Figure 3. LOXL3 expression in lungs at E18.5.

(A–C) Immunofluorescence staining indicated that LOXL3 was abundantly expressed in wild-type mouse lungs. (D–F) No positive signal was detected by the LOXL3 antibody in wild-type mouse lungs in the presence of the LOXL3 competing peptide. (G–I) LOXL3 expression was not detected in LOXL3-deficient mouse lungs. (J) Western blots for LOXL3 and β-actin in Loxl3^+/+, Loxl3^+/−and Loxl3^−/− lungs were analysed at E18.5. *P < 0.05, **P < 0.01. n = 5 in each group. (K) The co-staining of LOXL3 (green) and N-cadherin (red, a mesenchymal marker) in wild-type mouse lungs at E18.5. (L,M) Enlarged views of Fig. K. (L) N-cadherin stained the mesenchyme, and LOXL3 was found to localize primarily in the mesenchyme (red arrows). (M) LOXL3 was rarely expressed in the blood vessels of the lung. (N) The co-staining of LOXL3 (green) and E-cadherin (red, an epithelial marker) in wild-type mouse lungs at E18.5. (O,P) Enlarged views of Fig.
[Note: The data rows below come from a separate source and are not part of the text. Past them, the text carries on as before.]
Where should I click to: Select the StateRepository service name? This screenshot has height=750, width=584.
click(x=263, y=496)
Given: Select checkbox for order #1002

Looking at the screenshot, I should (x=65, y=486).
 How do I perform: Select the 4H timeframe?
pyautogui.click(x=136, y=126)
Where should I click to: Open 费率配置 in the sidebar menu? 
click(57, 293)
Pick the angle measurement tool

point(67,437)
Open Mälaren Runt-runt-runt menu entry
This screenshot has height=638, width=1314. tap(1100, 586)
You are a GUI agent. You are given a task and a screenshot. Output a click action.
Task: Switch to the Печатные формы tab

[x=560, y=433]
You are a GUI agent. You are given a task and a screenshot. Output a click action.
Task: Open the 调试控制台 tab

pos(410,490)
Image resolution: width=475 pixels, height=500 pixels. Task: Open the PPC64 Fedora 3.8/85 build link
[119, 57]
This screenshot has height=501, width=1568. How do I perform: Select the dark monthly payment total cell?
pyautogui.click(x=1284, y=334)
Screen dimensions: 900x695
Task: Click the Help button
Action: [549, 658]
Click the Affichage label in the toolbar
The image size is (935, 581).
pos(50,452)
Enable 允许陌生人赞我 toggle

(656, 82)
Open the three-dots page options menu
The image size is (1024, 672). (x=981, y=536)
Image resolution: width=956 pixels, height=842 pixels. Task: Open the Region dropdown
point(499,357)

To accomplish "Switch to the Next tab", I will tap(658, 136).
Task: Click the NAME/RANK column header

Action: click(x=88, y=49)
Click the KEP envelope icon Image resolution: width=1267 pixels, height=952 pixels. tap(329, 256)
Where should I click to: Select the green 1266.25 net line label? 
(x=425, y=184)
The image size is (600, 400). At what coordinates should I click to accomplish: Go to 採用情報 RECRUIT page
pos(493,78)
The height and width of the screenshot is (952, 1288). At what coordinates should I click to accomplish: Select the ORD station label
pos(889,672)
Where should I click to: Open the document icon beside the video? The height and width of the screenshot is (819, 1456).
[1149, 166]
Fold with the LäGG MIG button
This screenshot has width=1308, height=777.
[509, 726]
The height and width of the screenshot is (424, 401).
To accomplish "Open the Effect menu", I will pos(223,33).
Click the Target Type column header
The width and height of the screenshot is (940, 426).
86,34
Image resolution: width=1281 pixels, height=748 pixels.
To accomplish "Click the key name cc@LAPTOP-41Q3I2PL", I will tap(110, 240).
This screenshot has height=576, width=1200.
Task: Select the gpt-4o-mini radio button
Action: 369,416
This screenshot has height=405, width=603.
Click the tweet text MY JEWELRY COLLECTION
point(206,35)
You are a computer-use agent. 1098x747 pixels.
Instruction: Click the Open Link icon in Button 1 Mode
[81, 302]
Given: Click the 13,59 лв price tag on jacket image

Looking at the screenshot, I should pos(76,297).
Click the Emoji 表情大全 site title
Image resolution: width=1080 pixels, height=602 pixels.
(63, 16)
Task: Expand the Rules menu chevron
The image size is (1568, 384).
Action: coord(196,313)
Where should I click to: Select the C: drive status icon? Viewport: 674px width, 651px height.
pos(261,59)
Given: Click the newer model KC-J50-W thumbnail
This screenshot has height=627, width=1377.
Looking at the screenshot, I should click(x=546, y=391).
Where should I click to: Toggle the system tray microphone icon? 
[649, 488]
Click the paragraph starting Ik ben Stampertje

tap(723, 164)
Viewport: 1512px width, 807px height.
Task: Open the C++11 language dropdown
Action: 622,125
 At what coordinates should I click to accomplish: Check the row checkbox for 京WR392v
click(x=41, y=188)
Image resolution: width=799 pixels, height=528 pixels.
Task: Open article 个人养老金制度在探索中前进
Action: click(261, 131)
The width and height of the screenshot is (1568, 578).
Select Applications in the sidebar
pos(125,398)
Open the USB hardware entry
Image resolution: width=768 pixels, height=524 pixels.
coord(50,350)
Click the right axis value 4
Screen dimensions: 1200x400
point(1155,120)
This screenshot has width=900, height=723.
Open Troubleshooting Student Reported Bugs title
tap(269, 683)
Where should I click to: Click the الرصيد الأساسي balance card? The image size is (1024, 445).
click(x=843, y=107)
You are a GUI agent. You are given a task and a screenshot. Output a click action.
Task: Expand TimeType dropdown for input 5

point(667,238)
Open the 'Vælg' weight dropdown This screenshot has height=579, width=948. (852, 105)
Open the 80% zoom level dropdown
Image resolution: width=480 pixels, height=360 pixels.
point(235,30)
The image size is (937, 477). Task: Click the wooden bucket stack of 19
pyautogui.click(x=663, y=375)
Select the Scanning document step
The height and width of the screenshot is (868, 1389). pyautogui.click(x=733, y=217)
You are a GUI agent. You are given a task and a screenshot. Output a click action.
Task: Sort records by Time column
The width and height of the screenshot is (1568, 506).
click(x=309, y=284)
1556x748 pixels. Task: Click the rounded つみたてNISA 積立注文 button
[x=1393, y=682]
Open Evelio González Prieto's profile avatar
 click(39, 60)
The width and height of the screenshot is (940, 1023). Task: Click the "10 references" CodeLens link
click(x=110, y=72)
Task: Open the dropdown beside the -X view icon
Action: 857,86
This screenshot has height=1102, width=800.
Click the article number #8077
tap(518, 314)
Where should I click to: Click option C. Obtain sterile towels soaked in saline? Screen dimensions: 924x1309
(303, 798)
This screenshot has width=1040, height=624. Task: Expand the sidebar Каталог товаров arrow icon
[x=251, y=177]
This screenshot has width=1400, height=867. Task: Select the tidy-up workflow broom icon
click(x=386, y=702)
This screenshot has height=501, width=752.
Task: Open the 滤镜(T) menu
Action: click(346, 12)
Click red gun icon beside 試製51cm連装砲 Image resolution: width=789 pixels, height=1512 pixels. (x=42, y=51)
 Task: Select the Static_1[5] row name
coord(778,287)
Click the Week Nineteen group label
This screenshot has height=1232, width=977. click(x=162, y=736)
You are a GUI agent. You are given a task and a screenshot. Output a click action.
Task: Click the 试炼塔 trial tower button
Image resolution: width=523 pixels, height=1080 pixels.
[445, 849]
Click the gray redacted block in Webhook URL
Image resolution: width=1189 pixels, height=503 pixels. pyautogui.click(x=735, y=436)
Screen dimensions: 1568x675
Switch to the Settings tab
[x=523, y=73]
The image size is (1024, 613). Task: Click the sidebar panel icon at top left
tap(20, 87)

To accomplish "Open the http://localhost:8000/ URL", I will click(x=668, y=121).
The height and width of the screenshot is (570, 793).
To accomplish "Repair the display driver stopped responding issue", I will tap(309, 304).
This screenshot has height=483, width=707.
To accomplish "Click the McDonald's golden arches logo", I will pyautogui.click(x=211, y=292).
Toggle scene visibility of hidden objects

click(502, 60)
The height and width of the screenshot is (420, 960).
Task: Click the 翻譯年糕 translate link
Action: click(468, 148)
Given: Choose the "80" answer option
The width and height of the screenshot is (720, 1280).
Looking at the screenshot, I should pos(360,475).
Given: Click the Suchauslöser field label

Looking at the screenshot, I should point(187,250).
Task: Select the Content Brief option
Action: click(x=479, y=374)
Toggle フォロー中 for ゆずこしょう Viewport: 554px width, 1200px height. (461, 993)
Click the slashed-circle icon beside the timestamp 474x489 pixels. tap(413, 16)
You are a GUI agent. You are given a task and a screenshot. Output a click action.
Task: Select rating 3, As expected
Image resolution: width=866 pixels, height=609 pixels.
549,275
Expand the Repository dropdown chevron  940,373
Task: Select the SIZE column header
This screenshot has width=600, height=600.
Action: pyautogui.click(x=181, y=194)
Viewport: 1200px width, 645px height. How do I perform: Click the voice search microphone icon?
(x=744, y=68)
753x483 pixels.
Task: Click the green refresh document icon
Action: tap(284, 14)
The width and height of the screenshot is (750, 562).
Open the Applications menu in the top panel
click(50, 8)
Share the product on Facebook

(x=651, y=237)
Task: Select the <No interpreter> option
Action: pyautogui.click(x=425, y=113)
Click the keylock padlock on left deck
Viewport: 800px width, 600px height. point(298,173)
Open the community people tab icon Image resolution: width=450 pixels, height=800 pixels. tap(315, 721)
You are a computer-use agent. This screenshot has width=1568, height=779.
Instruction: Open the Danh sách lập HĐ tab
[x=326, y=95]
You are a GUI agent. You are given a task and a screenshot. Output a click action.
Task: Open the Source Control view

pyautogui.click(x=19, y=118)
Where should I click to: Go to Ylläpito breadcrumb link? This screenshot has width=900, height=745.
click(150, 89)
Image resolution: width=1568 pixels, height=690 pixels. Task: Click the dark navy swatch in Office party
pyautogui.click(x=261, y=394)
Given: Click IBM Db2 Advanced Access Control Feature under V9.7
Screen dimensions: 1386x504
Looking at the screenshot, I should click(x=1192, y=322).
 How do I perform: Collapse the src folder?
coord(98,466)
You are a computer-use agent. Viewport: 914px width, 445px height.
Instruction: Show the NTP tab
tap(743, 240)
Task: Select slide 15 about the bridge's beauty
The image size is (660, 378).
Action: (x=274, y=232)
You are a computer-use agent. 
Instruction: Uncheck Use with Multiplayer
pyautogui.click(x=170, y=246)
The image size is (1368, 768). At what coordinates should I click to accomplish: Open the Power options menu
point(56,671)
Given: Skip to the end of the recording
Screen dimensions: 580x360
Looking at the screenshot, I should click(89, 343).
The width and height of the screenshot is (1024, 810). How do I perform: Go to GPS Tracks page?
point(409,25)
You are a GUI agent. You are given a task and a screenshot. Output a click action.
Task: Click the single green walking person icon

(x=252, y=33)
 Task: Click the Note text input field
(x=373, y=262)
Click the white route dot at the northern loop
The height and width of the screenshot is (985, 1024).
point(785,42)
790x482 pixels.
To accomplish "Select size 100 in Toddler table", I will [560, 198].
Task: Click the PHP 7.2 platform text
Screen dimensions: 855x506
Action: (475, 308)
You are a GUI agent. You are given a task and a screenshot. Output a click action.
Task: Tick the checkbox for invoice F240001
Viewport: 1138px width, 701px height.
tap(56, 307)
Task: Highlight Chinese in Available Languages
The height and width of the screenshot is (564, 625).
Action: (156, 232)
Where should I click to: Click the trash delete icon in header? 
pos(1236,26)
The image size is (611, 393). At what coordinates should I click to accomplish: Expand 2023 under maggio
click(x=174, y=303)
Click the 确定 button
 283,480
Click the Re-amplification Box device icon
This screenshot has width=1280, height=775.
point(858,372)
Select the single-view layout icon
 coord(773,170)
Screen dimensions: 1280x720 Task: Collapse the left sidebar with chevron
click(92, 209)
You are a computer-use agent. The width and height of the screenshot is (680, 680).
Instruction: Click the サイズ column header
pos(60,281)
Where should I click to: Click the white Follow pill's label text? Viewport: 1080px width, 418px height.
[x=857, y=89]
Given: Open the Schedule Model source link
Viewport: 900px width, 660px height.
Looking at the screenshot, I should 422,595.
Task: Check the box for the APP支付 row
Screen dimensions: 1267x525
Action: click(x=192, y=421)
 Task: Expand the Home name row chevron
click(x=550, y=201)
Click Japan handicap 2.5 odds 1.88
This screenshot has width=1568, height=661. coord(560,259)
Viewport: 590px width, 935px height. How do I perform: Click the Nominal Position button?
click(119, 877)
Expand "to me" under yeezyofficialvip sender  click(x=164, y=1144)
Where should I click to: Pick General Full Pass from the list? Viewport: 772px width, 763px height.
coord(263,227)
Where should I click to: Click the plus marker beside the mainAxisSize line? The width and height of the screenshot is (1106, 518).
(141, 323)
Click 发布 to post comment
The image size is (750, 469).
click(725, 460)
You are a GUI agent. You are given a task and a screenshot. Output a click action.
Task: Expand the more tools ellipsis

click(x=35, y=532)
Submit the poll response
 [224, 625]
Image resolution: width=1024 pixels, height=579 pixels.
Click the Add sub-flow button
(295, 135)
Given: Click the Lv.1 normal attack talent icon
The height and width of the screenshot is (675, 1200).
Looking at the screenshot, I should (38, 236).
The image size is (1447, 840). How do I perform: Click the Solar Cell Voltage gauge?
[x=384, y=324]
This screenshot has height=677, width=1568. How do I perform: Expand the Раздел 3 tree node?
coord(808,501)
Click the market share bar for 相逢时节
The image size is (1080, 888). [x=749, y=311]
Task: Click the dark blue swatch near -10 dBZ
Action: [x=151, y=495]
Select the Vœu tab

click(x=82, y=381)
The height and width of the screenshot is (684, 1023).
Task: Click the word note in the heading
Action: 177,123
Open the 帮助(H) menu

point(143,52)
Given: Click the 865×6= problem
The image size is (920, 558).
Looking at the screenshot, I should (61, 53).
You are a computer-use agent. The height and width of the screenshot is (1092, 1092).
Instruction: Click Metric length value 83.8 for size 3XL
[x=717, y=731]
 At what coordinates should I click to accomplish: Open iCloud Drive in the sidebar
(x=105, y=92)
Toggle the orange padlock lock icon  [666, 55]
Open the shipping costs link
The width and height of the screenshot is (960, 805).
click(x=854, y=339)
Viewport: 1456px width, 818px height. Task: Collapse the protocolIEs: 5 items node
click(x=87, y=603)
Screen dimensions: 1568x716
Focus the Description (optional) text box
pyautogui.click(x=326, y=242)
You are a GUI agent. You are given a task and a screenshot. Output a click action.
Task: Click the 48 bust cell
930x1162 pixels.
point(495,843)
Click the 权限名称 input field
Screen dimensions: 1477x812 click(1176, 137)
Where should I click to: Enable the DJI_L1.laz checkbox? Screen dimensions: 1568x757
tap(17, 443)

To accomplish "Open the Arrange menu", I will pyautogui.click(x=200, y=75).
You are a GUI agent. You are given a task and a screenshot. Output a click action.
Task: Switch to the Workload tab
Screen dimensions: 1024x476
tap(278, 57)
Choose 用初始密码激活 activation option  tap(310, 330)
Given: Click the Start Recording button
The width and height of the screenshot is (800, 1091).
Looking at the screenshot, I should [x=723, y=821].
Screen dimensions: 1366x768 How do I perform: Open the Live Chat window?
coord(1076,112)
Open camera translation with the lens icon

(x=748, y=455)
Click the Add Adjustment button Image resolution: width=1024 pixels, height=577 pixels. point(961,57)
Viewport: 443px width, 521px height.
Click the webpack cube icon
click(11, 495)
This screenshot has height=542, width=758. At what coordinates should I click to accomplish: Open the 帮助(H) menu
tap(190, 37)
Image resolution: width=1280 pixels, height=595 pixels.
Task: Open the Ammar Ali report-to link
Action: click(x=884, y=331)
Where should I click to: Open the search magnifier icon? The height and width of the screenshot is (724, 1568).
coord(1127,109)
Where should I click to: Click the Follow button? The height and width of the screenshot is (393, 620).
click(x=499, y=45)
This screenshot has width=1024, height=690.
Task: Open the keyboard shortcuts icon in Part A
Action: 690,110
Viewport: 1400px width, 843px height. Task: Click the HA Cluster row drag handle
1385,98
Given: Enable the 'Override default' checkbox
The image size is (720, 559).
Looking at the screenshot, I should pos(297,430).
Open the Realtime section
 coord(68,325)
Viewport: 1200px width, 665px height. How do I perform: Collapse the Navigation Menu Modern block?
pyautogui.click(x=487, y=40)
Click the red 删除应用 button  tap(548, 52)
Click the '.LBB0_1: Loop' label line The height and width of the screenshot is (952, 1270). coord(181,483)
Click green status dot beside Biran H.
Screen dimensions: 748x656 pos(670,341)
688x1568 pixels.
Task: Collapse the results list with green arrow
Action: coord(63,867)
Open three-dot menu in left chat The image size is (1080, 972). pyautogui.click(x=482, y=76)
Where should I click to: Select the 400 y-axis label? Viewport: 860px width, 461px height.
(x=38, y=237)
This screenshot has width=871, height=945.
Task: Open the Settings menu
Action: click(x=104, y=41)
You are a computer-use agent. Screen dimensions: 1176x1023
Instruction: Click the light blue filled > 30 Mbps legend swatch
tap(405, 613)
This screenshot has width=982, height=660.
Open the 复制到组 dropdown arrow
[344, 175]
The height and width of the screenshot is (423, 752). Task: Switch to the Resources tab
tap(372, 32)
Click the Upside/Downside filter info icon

N. (O,P) LOXL3 was expressed at lower levels at the interface between the epithelial cells of the proximal airways (green arrows), distal airways (white arrows) and respiratory epithelium (white arrowheads). DAPI was used to stain the nucleus. Bars: 100 μm (A–I,K,N); 25 μm (L,M,O,P).